(Em março de 1980 Bob Marley passou uns dias no Brasil. Não fez shows nem teve outros compromissos musicais. Mas participou de um evento que entraria pra história: um jogo de futebol. Disputado no campo do Politheama, time (de pelada) do Chico Buarque, o jogo foi épico. Marley jogou no selecionado composto por grandes nomes da música e do futebol brasileiros: Vergueiro, Toquinho, Moraes, Mesquita, Caju e o próprio Chico. O adversário, por sua vez, tinha uma escalação obscura.
Exceto por algumas fotos sacadas após o apito final, não há registros do jogo. Ou melhor: pensava-se que não havia. A Abertura teve acesso a uma fita cassete que resgata alguns poucos minutos da peleja. Nela ouvem-se três vozes: as de um narrador, um comentarista e um repórter – identificados abaixo pelas iniciais: V, S e H. São três amigos, cuja identidade preservaremos, que de alguma forma souberam do evento e, escondidos à beira do campo, registraram a partida num gravador de pilhas. A fita está danificada. As vozes são abafadas por um chiado. Mas alguns poucos minutos, de cristalina nitidez, conseguimos salvar. Segue abaixo a transcrição fiel.)

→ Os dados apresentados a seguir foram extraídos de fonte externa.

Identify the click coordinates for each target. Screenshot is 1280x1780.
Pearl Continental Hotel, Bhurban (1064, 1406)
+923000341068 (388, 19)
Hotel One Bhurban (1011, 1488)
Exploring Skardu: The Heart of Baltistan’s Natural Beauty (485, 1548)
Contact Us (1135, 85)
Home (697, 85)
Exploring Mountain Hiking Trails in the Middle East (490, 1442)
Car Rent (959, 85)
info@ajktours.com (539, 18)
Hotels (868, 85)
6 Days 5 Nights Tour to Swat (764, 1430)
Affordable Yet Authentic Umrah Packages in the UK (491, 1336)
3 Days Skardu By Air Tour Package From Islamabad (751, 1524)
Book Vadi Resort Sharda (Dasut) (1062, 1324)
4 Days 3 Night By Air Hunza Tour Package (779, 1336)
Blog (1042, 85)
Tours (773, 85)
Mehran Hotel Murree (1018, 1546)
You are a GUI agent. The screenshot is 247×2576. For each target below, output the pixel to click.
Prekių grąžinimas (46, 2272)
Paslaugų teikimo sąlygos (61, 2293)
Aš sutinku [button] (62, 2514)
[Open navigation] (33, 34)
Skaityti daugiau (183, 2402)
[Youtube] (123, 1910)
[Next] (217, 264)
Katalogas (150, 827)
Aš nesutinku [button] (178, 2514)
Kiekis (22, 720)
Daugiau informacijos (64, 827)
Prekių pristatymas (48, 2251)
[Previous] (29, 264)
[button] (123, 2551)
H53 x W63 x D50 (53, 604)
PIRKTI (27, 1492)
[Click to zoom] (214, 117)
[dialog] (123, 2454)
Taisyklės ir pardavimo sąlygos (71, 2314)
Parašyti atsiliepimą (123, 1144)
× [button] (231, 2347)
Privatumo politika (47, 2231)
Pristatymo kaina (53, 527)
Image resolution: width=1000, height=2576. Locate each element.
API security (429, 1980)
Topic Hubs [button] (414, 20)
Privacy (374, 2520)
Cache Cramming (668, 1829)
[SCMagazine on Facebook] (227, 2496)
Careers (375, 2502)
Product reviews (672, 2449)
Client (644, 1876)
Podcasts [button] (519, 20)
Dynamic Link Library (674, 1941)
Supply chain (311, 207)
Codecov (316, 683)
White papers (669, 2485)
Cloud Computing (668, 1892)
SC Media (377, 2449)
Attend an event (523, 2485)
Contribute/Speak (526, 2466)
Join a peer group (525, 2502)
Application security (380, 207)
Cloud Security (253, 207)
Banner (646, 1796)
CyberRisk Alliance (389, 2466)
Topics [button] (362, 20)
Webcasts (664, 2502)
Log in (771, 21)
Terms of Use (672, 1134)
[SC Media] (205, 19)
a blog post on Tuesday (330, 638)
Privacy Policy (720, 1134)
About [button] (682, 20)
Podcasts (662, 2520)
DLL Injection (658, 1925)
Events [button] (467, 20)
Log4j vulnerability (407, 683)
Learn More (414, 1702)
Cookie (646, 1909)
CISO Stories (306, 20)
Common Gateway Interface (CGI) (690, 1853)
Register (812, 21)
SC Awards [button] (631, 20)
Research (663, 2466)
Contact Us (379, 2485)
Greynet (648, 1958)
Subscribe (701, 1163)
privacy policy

V: … tem substituição no time dos artistas, Holando?
H: É isso aí, Vítor. Sai Toquinho, entra Evandro Mesquita. Acho que os artistas vão fazer uma blitz no campo do adversário.
V: Como foi a atuação do Toquinho, Serjão?
S: Muito ruim. No início até criou uns bons lances. Depois caiu pela direita e cometeu erros bizarros.
V: Vergueiro recebe a bola do guarda-metas e passa a Moraes na lateral esquerda. O cabeludo faz a finta, livra-se da marcação de Alcagüeta e toca pra Caju na meia-cancha…
H: Como joga bola o PC Caju, ein Victor!
V: Demais! Demais, garotinho! Caju tira a marcação do Reaça com um só toque na bola, dá uma caneta no Careta, que veio na cobertura, e toca a pelota limpinha pro Mesquita…
S: Essa lembrou os tempos dele no Fogão, ein Victor!
V: Também lembrou os tempos dele no Mengão, garotinho! Segue Mesquita com a bola pelo círculo central. Atravessa pro Chico na ponta. O poeta domina, passa por Censura com um drible sensacional…
H: Marley tá pedindo a bola no comando do ataque…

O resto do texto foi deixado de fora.